# Last edited on 2014-07-30 17:37:52 by stolfilocal # Posted at the Wikipedia Village Pump As a longtime contributor of contents to Wikipedia, I was quite displeased reading today that the Foundation has chosen to accept donations "in bitcoins".
I understand that the Foundation is actually accepting dollars from Coinbase, that come from the sale of bitcoins that people send them. Still, this highly visible decision helps lend an undeserved credibility to bitcoin, that may induce unwary people to put their money into an investment of extremely high risk (to put it very mildly), in a market that is infested with scammers and incompentent entrepreneurs.
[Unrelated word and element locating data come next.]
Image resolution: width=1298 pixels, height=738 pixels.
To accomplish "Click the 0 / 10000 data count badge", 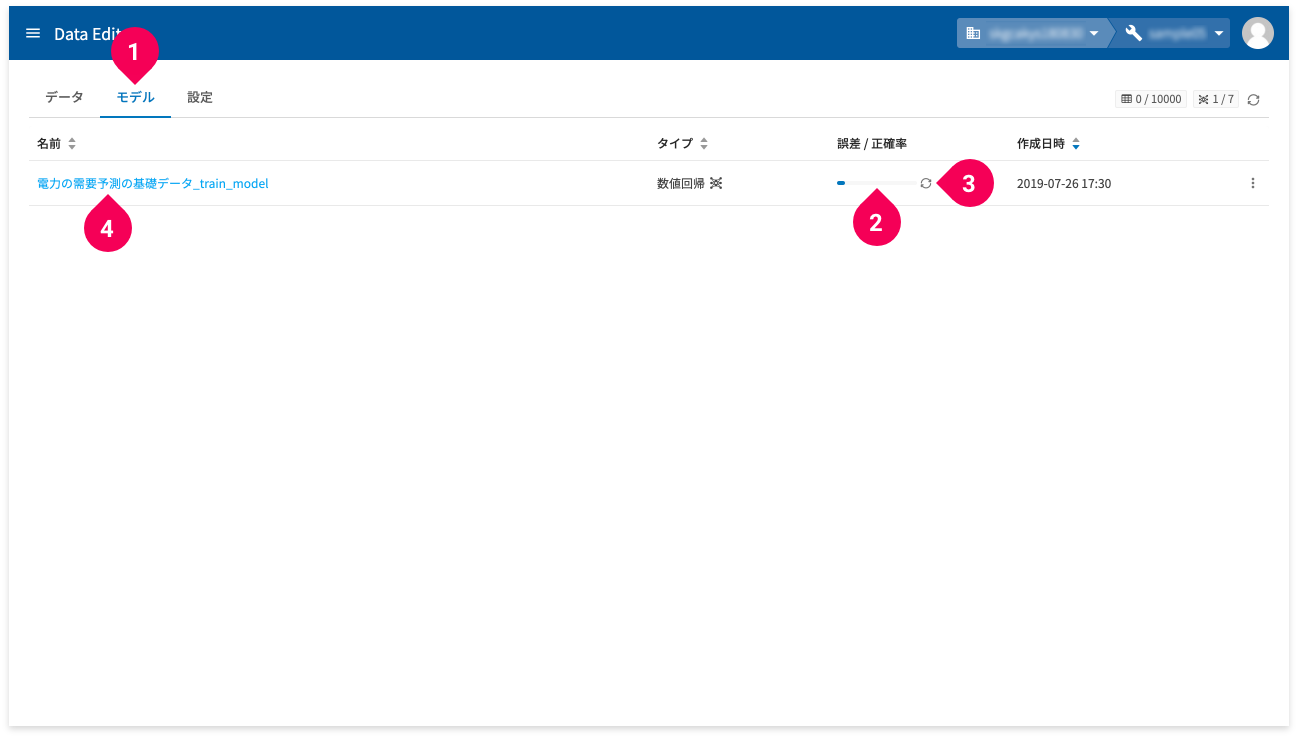I will click(x=1151, y=99).
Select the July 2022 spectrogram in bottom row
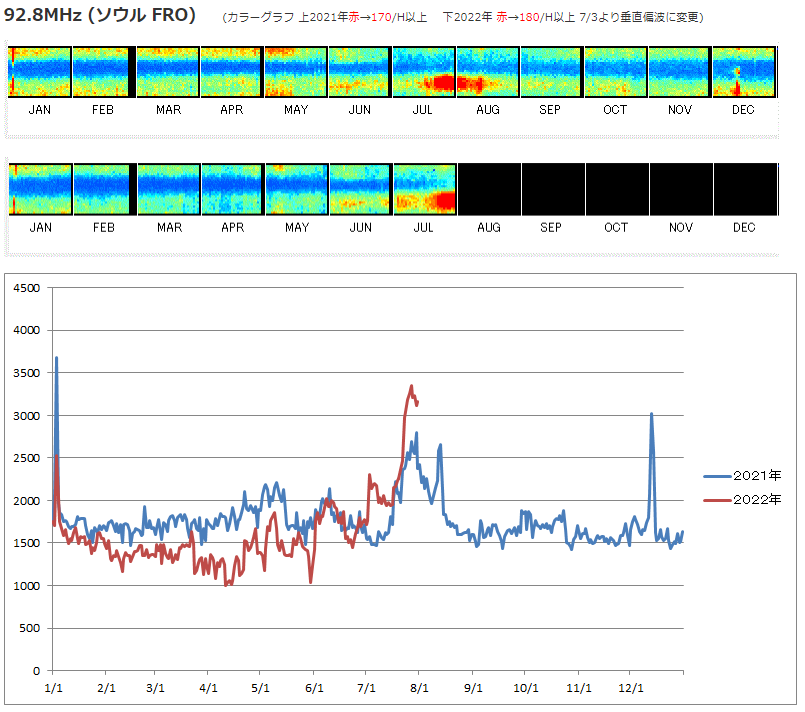 pos(425,189)
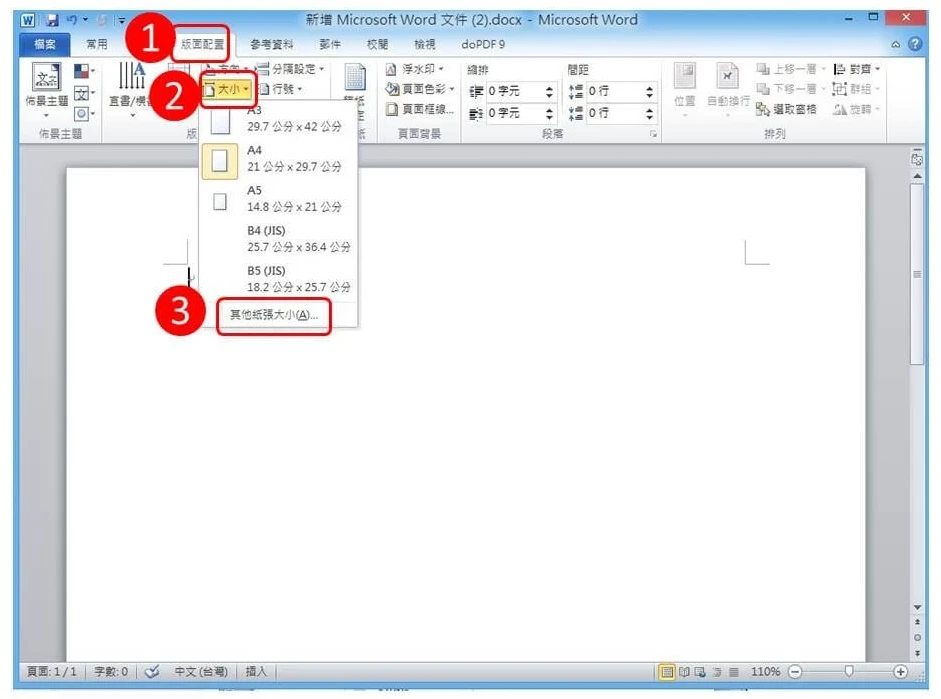The height and width of the screenshot is (699, 941).
Task: Open the 檔案 file button
Action: tap(45, 45)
Just at MtGOX, over than half a billion dollars were stolen from people who had trusted bitcoin, sometimes with all their life savings; and that was only one of hundreds of thefts and scams that have been reported.
Bitcoin was ostensibly desigedn to provide a method for e-payment that would be cheap, safe, convenient etc. It has yet to prove that it can do that, and the more it is examined and used, the more elusive that goal seems to be. But many of the most ardent "believers" liked it because they thought that it would allow them to evade bank and government controls, and thus be a safe way to pay for drugs and other illegal services, evade taxes, launder criminal money, and so on. Having realized that bitcoin is not at all "safe" in that sense, that segment of the community is quietly abandoning bitcoin and betting on other (hopefully) "truly anonymous" crypto-coins.
Another unstated but widely assumed promise of bitcoin was that, as a currency with no central managing authority, it would free the world from the oppressive oligopoly of big international banks and government monetary agencies. But the "mining" of bitcoin, which is the ostensibly volunteer and uncoordinated activity that keeps the system running, is already dominated by two or three large enterprises; so that the evetual success of bitcoin would merely exchange a few dozen poorly regulated international banks for a much smaller clique of totally unregulated "mining" corporations, whose owners are largely unnown.
Another class of early adopters hoped to pull the "private fiat money" scam: namely, create a currency that is not backed by any asset, convince some people to use it for trade, and, when it has become sufficiently well-accepted, take out of their closets a large stock of that currency that they saved for themselves, and use it to buy a fortune worth of other property. About 90% of all existing bitcoins are currently hoarded, perhaps more than half of them acquired by their current owners for pennies. For those early investors, the scam could payoff handsomely today, whether they sell their bitcoins or use them to buy goods through Coinbase and other processors. Their profit will come from the pockets of those who buy those coins, from them or from Coinbase; unless they too can find "greater fools" who will take over their loss by buyin their coins at a higher price.
It bear reminding people that the price of bitcoin is not pegegd to anything, and no one can honestly predict what it will be next year, or even next week. Since last year, it has been determined almost entirely by speculative trading in the Chinese bitcoin-yuan exchanges. Since the all-time high of 1200$ last November, brought about by the opening of the Chinese market, the price has crashed to 400$, then recovered to 800$, then tumbled to 450$, then rallied to 600$, and is now again on its way down. All these swings were due to the Chinese day traders reacting to policies and events in China, that had no relevance to the world's or Chinese economy except to the Chinese bitcoin market. And its price is not connected to its potential utility as a currency of commerce, since such use has been prohibited in China.
For all that, and more, I hope that the Wikipedia Foundation will reconsider their decision and distantiate again themselves from such highly dubious enterprise.